*Directions for this task:* Report each line of the records below that contains the word "leaf".

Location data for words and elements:
========

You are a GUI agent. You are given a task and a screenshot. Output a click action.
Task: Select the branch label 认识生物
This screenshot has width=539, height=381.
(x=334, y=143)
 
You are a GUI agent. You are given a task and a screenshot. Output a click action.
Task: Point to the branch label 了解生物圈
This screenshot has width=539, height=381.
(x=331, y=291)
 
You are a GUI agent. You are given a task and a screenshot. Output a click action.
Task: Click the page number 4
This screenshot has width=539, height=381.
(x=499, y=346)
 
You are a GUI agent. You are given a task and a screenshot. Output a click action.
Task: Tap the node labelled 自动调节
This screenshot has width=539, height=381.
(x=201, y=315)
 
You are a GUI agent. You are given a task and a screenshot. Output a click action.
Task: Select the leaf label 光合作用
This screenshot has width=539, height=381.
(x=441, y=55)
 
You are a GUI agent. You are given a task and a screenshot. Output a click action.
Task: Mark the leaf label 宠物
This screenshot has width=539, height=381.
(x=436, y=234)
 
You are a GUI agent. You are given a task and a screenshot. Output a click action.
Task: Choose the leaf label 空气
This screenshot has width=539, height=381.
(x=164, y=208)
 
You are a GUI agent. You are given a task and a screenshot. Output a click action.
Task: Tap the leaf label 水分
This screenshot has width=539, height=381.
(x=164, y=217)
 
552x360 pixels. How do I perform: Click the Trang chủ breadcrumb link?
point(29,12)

========

*Written answer:*
Task: Select the leaf label 光合作用
Task: Mark the leaf label 宠物
Task: Choose the leaf label 空气
Task: Tap the leaf label 水分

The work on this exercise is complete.